March 22, 2012 12:06 am | Updated November 16, 2021 11:20 pm IST

The Planning Commission had no choice. The results of the 2009-10 edition of the five-yearly large sample survey of consumption by the National Sample Survey Organisation are in the public domain. So it had to release the official estimates of poverty that are based on them. They point to a seven-percentage-points reduction in the national incidence of poverty between 2004-05 and 2009-10. Rather than serve as an indicator of the UPA's achievement on the human development front, however, those estimates are turning out to be an embarrassment for the government. Public attention is focused on the fact that the “poverty lines” on which these estimates are based appear ridiculously low: a per capita daily consumption expenditure of Rs. 28.35 and Rs. 22.42 in urban and rural areas respectively. The government has only recently been subject to ridicule because of an affidavit filed in the Supreme Court suggesting that a measly per capita expenditure of Rs. 32 in urban areas or Rs. 26 in rural areas in 2010-11 would serve as the benchmark to define those who would be treated as being below or above the poverty line.

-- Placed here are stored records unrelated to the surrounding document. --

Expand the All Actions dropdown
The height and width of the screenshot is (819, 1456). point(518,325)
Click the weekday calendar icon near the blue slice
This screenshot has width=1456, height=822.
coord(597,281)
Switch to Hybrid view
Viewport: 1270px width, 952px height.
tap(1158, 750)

This is not a mere statistical issue. That line was also initially presented as the benchmark to determine who would or would not be eligible for access to a range of state subsidies and benefits. Having come under attack for excluding much of the poor, the government had to retract. It held that eligibility for state support would be determined using a different methodology with data collected by a Socio-Economic and Caste Census (SECC). That exercise is nowhere near complete. The official poverty line has a sanctity derived from its role in identifying “below poverty line” beneficiaries. That ‘line' is, however, controversial. It was meant to identify those with an average daily per capita calorie intake below 2400 calories in rural areas and 2100 calories in urban areas. But the result underestimated severe deprivation and was far below the figure yielded by the direct evidence on per capita calorific intake. So the Tendulkar Committee used a set of arbitrary principles to arrive at a new poverty benchmark that would be more “inclusive”. But even that figure is now seen as absurdly low. In the event, the government is caught in a statistical trap over poverty. It would do well, therefore, to give up its effort to find a benchmark for targeting its flagship social programmes and opt for universalisation, which has much else to recommend it as a principle. The poverty estimate would then not matter much.